• **WHAT THE EXERCISE ASKS**
Using the listing below, print exactly everything from the line with "Task: Click the like count 22" down to the line with "Task: Click the underlined Category link", both included, and nothing more.

• **INPUT**
────
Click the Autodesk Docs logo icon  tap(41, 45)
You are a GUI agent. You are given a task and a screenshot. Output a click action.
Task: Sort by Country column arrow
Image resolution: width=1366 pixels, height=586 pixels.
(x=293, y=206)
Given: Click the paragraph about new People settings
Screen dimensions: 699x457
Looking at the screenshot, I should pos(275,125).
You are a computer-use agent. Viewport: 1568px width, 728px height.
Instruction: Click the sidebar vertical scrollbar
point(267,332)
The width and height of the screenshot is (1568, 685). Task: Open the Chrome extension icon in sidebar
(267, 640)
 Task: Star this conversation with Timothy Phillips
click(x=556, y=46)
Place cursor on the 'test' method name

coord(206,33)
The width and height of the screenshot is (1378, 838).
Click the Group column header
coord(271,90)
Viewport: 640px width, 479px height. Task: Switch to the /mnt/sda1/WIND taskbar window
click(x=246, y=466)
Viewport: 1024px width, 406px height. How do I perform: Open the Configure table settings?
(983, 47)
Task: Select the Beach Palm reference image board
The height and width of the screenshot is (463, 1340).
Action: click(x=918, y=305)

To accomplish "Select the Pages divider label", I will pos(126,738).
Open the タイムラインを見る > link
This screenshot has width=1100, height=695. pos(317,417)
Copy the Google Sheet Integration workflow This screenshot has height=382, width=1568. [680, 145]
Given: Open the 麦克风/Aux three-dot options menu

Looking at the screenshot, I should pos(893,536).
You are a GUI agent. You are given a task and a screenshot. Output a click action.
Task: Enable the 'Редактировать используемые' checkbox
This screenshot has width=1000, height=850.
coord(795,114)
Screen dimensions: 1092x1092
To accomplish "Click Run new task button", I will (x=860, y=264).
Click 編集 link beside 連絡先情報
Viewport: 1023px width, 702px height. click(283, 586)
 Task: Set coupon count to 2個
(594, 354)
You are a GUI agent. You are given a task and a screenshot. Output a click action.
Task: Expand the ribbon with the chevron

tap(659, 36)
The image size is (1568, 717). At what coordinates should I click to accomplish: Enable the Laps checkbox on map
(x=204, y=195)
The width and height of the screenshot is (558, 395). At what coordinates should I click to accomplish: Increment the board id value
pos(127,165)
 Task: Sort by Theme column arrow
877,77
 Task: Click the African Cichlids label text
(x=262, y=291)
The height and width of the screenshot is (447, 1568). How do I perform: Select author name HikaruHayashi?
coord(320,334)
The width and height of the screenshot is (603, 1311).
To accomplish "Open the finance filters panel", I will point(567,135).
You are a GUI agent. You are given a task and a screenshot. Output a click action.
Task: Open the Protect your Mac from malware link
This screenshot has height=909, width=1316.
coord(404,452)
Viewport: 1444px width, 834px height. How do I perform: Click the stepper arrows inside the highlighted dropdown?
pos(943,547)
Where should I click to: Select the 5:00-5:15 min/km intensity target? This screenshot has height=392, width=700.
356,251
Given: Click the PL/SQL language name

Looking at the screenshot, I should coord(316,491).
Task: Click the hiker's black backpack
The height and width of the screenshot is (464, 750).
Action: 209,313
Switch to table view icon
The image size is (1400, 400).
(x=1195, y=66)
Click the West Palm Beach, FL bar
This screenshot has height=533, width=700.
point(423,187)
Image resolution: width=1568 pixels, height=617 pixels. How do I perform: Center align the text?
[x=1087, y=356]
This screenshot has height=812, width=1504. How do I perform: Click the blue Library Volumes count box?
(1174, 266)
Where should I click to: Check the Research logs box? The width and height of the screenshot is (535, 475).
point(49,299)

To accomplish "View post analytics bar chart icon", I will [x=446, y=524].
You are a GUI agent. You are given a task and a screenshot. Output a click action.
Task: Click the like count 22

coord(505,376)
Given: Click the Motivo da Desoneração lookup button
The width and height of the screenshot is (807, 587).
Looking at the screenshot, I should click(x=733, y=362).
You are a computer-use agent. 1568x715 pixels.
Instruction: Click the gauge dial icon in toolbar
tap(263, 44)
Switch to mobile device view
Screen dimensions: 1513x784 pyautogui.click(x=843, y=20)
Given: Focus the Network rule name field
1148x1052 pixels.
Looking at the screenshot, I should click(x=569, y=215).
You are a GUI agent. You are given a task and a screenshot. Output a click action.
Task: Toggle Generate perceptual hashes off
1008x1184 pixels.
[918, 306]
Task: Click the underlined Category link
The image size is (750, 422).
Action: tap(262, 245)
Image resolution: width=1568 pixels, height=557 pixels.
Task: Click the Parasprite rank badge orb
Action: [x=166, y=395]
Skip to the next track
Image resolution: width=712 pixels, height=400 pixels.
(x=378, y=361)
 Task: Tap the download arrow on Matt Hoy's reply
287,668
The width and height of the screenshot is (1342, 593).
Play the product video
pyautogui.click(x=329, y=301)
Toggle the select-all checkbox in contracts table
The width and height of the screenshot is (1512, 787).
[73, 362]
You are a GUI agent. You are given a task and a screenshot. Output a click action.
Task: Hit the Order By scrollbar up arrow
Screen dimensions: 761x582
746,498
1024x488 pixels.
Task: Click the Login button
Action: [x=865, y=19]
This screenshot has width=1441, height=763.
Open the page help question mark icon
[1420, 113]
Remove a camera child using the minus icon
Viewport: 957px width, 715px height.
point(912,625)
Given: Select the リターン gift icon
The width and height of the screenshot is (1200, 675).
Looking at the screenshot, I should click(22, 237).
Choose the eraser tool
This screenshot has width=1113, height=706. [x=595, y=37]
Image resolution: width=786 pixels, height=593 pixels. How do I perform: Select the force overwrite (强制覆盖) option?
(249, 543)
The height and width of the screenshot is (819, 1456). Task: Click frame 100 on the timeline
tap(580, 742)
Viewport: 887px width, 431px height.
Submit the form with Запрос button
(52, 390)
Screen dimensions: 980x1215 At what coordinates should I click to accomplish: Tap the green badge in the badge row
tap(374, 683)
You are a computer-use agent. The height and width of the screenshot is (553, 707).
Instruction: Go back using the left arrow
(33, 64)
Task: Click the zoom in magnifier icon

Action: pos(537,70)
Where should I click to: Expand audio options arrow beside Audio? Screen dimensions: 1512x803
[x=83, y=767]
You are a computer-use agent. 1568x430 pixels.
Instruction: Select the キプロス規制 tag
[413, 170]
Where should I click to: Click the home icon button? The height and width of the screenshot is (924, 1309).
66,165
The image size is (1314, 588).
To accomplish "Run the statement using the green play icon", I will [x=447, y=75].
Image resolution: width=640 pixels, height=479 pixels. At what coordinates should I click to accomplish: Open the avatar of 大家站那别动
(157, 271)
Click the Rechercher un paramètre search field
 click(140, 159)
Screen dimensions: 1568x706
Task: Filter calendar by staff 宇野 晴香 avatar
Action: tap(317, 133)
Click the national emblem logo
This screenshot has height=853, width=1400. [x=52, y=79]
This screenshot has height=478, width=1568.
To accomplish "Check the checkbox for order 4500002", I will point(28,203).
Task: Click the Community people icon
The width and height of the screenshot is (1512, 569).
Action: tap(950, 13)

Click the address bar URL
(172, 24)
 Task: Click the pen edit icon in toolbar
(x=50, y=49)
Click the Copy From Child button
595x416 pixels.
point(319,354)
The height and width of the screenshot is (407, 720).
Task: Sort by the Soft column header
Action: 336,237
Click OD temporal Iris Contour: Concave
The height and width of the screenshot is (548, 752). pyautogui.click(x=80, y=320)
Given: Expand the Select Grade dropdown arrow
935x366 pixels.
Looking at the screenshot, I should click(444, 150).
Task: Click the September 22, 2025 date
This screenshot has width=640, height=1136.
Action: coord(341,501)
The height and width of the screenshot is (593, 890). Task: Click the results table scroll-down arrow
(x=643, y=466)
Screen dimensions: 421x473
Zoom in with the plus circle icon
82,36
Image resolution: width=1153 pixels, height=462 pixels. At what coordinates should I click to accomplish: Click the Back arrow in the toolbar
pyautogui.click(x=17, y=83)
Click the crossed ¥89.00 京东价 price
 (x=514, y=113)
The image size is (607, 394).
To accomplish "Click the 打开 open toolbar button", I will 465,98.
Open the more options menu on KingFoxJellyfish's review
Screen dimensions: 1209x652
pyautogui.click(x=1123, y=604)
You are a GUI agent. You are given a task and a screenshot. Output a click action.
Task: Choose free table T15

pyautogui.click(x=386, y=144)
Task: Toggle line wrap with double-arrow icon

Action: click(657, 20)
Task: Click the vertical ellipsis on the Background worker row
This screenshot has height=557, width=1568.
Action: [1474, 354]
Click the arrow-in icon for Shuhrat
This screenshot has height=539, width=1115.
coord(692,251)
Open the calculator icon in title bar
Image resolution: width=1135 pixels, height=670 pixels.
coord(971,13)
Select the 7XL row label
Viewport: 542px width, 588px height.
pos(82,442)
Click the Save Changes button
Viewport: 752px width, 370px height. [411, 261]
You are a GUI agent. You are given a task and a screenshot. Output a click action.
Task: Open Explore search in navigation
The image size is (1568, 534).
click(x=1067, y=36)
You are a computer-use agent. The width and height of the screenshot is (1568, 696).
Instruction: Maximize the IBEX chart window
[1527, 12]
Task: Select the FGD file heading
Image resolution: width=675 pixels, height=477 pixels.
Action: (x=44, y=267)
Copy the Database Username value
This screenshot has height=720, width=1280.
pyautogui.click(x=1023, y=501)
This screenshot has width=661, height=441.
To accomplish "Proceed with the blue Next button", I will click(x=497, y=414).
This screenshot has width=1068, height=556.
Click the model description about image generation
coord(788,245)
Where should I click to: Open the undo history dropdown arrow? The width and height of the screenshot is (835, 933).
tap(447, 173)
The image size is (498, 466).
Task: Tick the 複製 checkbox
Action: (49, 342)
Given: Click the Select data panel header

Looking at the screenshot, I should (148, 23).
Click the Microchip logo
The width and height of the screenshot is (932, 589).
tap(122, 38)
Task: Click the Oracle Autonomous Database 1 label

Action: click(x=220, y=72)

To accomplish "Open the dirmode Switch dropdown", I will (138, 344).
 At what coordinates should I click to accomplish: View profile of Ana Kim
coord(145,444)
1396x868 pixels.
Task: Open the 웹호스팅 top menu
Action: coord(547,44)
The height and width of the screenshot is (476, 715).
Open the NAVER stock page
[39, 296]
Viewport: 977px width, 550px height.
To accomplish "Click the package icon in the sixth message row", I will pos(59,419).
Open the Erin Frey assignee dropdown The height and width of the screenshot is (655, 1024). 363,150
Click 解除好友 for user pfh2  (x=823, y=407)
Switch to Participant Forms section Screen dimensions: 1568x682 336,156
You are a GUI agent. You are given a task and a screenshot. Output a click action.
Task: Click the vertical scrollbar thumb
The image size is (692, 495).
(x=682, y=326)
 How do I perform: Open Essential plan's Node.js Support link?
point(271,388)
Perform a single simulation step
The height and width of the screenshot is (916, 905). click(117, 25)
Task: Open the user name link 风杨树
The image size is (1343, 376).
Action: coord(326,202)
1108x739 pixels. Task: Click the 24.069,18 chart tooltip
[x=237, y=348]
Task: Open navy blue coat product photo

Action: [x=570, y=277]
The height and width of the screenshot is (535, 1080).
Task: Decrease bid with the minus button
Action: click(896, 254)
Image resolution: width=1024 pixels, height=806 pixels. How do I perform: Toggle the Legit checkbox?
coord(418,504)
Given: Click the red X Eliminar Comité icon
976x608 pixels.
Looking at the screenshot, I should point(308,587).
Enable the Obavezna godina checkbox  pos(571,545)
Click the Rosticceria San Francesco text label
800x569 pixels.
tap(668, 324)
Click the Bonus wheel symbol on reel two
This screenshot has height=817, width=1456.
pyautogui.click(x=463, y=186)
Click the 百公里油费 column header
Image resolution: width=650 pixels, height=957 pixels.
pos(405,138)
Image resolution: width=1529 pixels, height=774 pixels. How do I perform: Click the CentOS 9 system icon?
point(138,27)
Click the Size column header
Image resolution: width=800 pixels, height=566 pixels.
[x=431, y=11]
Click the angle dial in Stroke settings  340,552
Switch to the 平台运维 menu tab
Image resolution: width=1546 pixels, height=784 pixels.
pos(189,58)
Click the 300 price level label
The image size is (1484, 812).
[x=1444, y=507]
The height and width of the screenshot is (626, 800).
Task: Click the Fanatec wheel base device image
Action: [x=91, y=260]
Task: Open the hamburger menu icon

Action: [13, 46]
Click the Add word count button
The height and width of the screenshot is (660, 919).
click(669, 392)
────
• **TASK RESPONSE**
Task: Click the like count 22

coord(505,376)
Given: Click the Motivo da Desoneração lookup button
The width and height of the screenshot is (807, 587).
Looking at the screenshot, I should click(x=733, y=362).
You are a computer-use agent. 1568x715 pixels.
Instruction: Click the gauge dial icon in toolbar
tap(263, 44)
Switch to mobile device view
Screen dimensions: 1513x784 pyautogui.click(x=843, y=20)
Given: Focus the Network rule name field
1148x1052 pixels.
Looking at the screenshot, I should click(x=569, y=215).
You are a GUI agent. You are given a task and a screenshot. Output a click action.
Task: Toggle Generate perceptual hashes off
1008x1184 pixels.
[918, 306]
Task: Click the underlined Category link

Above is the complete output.